Schniepp is a professor of applied science at William & Mary and lead author of a study recently published in the journal Nature Communications revealing the intricate molecular structure of spider silk. The findings could dramatically improve the relationship people have with the manufactured products that make civilized life easier.

The paper, coauthored by eight additional William & Mary researchers from different departments, was one of three studies about spider silk that happened to be published in academic journals by members of Schniepp’s team within a couple weeks of one another. The other papers explained findings about the adhesive properties and microscopic mechanics of spider silk.

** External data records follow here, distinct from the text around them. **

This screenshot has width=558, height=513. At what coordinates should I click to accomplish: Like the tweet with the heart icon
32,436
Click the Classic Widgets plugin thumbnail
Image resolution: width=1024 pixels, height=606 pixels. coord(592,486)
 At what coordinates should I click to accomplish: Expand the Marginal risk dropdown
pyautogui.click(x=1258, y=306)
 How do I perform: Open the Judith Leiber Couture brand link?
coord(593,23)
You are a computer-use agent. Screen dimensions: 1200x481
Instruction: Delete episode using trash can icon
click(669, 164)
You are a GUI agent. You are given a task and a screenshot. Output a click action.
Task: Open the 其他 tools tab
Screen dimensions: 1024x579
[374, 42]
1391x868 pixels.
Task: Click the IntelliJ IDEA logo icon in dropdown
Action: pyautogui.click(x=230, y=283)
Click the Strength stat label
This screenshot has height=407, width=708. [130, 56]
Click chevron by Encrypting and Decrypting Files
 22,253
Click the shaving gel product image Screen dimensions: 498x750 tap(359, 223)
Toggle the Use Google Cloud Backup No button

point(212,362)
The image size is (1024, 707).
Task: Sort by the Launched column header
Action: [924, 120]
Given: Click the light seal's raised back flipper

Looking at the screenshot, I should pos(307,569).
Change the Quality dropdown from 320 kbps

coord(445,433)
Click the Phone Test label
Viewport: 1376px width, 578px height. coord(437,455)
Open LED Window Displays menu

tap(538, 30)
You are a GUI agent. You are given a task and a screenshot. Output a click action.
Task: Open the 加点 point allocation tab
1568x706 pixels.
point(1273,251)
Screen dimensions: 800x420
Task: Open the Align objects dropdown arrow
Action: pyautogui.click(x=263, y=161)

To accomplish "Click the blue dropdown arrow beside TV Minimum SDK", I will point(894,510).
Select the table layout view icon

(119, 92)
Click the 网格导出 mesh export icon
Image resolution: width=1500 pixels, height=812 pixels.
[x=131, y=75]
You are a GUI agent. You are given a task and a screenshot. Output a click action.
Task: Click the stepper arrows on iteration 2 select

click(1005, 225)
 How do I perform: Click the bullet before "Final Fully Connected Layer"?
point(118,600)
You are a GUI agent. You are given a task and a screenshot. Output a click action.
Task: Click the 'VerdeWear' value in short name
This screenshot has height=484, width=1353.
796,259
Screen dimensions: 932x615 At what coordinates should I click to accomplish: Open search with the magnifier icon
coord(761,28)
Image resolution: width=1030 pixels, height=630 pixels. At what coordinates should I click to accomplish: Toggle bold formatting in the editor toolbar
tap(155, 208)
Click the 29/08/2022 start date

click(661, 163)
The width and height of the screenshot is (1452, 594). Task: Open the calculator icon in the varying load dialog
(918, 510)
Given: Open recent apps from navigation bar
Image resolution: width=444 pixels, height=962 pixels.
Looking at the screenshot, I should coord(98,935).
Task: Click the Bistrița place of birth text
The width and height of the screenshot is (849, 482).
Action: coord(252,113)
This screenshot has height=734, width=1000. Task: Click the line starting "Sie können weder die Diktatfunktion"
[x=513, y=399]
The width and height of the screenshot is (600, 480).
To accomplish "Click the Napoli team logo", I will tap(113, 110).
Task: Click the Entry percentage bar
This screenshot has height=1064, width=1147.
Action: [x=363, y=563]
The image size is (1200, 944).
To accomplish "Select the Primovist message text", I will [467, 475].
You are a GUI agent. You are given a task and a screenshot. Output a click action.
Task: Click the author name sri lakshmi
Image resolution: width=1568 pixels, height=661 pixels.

Schniepp and his team primarily have studied the silk of the brown recluse, a spider that has a venomous bite but poses only a low risk to healthy humans. They have analyzed webs from several types of spiders — some people have even given Schniepp interesting-looking spiders they’ve found in backyards — but the researchers prefer the brown recluse because of the shape of the silk it spins, which is flat like a ribbon instead of cylindrical like a hose.

Hannes Schniepp, professor of applied science at William & Mary and lead author of a study recently published in the journal Nature Communications revealing the intricate molecular structure of spider silk. Courtesy of Schniepp Lab

“Natural materials have a beautifully complex structure,” Schniepp said. “The same is true for spider silk.”

Schniepp likens his team’s research to zooming in from afar on Google Maps, where viewers can see the planet, a continent, country, state, city and, finally, their own home. They similarly analyzed the brown recluse’s web at different levels, learning something about the material from each perspective.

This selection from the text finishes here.